* _Problem A_:
Name every person identified by name in the article on forensic science funding.
* _Problem B_:
Answer these questions from the article on forensic science funding:
(i) How many police forces does the country have?
(ii) How many scientists were available for the recent murder case the detective described?
(iii) At which institution is Ruth Morgan a researcher?
* _Problem C_:
Reproduce the passage of the article on forensic science funding between "Infrastructural issues with" and "spent on research.", inclusive.

* _Source text_:

☆ ☆ ☆ ☆

Dr Carole McCartney, a professor of Law at the University of Northumbria, tells me that we don’t know the true scale of flawed forensics, both because each of the country’s 43 police forces have their own system, and because of a controversial new efficiency measure called “Streamlined Forensic Reporting.”
“Streamlined Forensic Reporting” often involves an A4 piece of paper which a defendant ticks off to say they won’t challenge certain forensics that the police may have on them. In other words, the form will say: we have your DNA at the scene of the crime, do you agree? If the defendant agrees, they will tick “yes,” and the DNA won’t be used against them at trial.
The issue with this system is that it pretends that the science is black and white. It doesn’t say where the DNA was found, or what the likelihood of a false positive is. Ultimately, it prevents further detailed analysis being conducted and it means fewer forensics are being used as evidence in a court environment where they could be challenged.
McCartney also echoes Bolton’s concern that budgetary concerns are affecting which forensics are being done, even for the most serious of crimes. She recalls talking to a police-detective recently about a murder case.
Ten years ago, forensics at the crime scene would have taken just one day with six scientists. In this case however, four days of forensics were required as he only had two scientists at his disposal.
It is impossible to say with any certainty how all of this might affect the potential for the miscarriage of justice in Britain. But it cannot be under any doubt that cuts to forensic budgets make it harder to prosecute criminals, and potentially the potential for innocent people to be put away.
Infrastructural issues with forensic funding extend to research, too. While one would think technological advancements in the field are advancing at a pace, the dissolution of the FFS had a knock-on effect on the money spent on research.
Professor Ruth Morgan, a researcher in forensic science at UCL, says that the FFS used to fund most research in forensics, now there is the belief that if you fund biological or chemical research—on DNA for example—this will naturally translate into applications for forensic science. Forensics science gets very little funding in its own right, she says, often because it’s harder to explain the economic benefits of its findings.

☆ ☆ ☆ ☆

* _Data under study_:
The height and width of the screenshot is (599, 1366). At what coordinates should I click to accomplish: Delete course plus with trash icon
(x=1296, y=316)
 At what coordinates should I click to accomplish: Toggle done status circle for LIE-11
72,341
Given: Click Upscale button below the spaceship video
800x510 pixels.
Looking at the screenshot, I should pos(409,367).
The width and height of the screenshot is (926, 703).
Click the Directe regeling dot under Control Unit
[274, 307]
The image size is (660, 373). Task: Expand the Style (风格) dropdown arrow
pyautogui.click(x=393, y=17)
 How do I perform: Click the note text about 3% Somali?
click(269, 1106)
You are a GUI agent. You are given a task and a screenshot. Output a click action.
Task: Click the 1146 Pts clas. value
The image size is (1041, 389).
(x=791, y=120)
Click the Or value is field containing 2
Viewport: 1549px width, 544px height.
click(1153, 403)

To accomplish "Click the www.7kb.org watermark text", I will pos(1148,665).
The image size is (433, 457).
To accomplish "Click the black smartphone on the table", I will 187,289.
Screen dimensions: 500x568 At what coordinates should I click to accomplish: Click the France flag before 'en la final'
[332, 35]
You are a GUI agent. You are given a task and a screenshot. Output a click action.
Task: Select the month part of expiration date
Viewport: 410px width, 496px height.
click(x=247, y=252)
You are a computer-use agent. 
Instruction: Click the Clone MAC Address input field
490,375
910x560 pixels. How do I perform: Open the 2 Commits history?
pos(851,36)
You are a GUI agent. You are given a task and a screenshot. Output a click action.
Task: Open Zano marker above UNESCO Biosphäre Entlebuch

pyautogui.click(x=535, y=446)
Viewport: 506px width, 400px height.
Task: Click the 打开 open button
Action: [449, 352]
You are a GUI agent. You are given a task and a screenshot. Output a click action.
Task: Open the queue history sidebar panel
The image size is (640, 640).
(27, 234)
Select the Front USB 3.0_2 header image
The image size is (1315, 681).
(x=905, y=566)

☆ ☆ ☆ ☆

* _Reply A_:
Dr Carole McCartney
Bolton
Professor Ruth Morgan

* _Reply B_:
(i) 43
(ii) Two
(iii) UCL

* _Reply C_:
Infrastructural issues with forensic funding extend to research, too. While one would think technological advancements in the field are advancing at a pace, the dissolution of the FFS had a knock-on effect on the money spent on research.